蝮の銀右衛門
どんな伝承か
貧しい農夫が、毎日馬に薪をつけて町へ売りに行っていた。或る年の師走、薪を売って正月の支度をし、釜無河原を帰ってくると、馬が急に跳ね上がって進まなくなった。見ると十一、二の子供が馬の尾にすがっている。馬方が山刀で切りつける真似をすると子供は逃げたが、家で馬を洗おうとすると、猿のようなものの腕が尾房を掴んだまま斬られていた。その夜、外から子供の声で呼ばれる。自分は釜無川の河童で、馬の尾を一筋持てば妖術が得られるためにああしたのだ、腕を返してほしいという。妻に諫められた馬方は、腕を接ぐ妙薬の処方と引き換えに腕を返した。
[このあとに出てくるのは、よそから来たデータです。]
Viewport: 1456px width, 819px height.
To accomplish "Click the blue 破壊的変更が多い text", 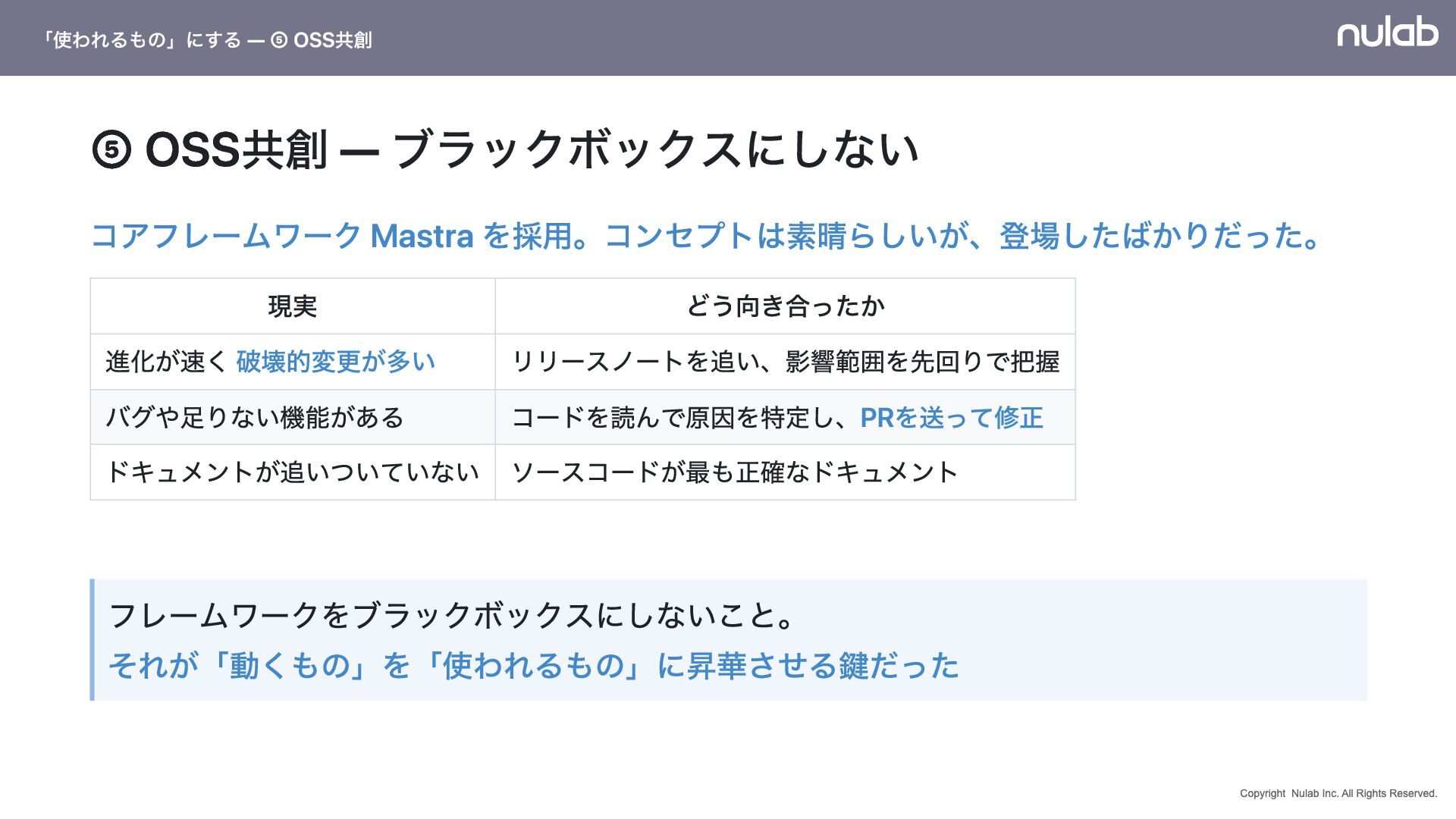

その薬は金瘡によく効き「下条の疵薬」として有名になり、馬方は富裕になったという。
※伝承地の場所は必ずしも正確ではありません
出典の文献について
日本伝説大系 第5巻(日本伝説大系編集委員会・日本伝説大系(みずうみ書房)・現代(編纂)/伝承(口承))
『日本伝説大系 第5巻』所収の「文化叙事伝説」全104話(千葉・山梨・神奈川・埼玉・東京=関東甲信)を、各話の伝承地(市町村〜字レベル)とともに収める。